La Mission de nettoyage des débris spatiaux Commence

  Un satellite expérimental a été lancé dans l’espace à bord d’une fusée SpaceX Falcon9 le 2 avril. Sa mission ? Nettoyez les plus de 21 000 débris connus...
 

Un satellite expérimental a été lancé dans l’espace à bord d’une fusée SpaceX Falcon9 le 2 avril. Sa mission ? Nettoyez les plus de 21 000 débris connus qui sont actuellement enfermés en orbite basse autour de la Terre.

Voyageant jusqu’à 28 200 kilomètres à l’heure, tout objet de plus de 1 centimètre représente une menace constante pour les satellites, les stations spatiales habitées et les véhicules de mission. Et malheureusement, notre décharge flottante contient des débris aussi gros que des autobus.

Mis à part le suivi constant des mouvements de ces objets, peu de choses ont été faites pour les sortir de l’orbite – jusqu’à présent. RemoveDEBRIS, mis au point par un groupe de recherche international dirigé par le Surrey Space Centre de l’Université de Surrey, au Royaume-Uni, présente deux technologies possibles qui seront mises à l’essai par les astronautes de la Station spatiale internationale (ISS).

Le satellite autonome, équipé d’une caméra et d’un système vidéo, sera assemblé à l’intérieur de l’ISS, puis placé en orbite à l’extérieur de la station par un bras robotique.

Il faut d’abord évaluer la technologie de capture de filets de RemoveDEBRIS, où, comme son nom l’indique, un filet de projectile qui ciblera un morceau artificiel de débris lancé à partir de l’unité.
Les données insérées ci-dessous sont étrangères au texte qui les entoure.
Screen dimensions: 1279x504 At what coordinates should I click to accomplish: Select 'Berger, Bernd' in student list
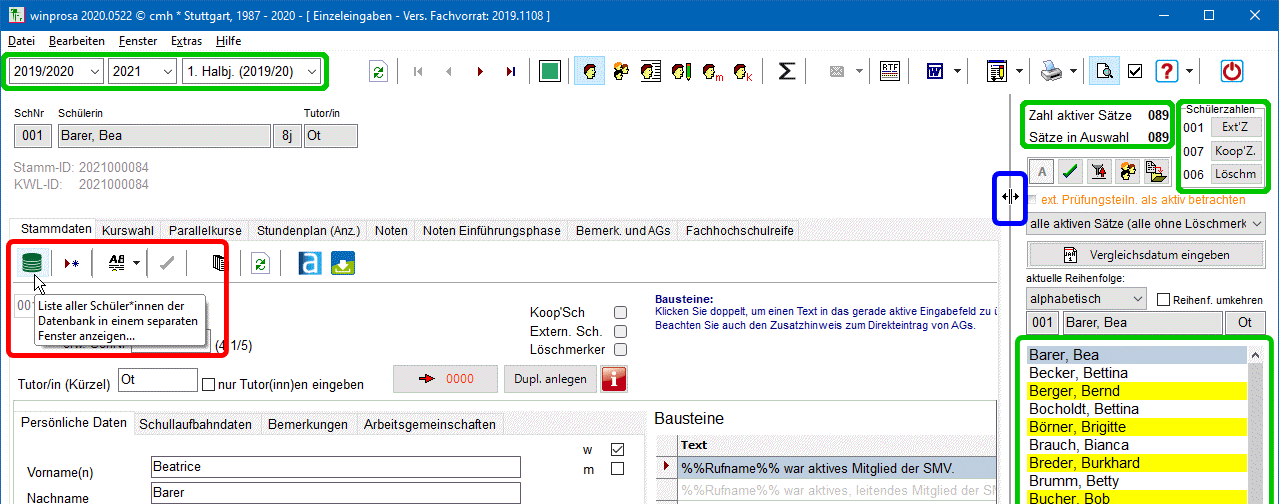click(1074, 391)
Si tout se déroule comme prévu, le filet s’enroule autour des objets, forçant les objets à quitter l’orbite (et donc à brûler lors de la rentrée).

 

Ensuite, le système de navigation automatisé de l’unité RemoveDebris basé sur la vision pour la caractérisation et le suivi des débris spatiaux sera évalué par l’envoi d’un deuxième CubeSat.

Et enfin, afin d’éviter de devenir une poubelle spatiale, la plate-forme RemoveDebris doit montrer qu’elle peut sortir de l’orbite à la fin de sa mission d’essais. Pour ce faire, l’unité déploie une grande voile à l’arrière qui captera les molécules d’air dispersées au sommet de l’atmosphère et créera une traînée. Ceci, à son tour, ramènera rapidement l’unité vers la Terre.

Une fois ces phases terminées, l’équipe examinera les parties de la mission qui ont été couronnées de succès et celles qui ont besoin d’être améliorées.

« Toutes ces différentes technologies ont leurs avantages et leurs inconvénients », a déclaré le professeur Guglielmo Aglietti à la BBC. « Par exemple, ceux que nous testons – le filet et le harpon – sont simples et peu coûteux, mais pourraient être considérés plus risqués dans certaines circonstances qu’un bras robotique.

D’un autre côté, si votre morceau de débris tourne très vite, il devient très difficile de le capturer avec un bras robotique et une approche avec un filet pourrait mieux fonctionner.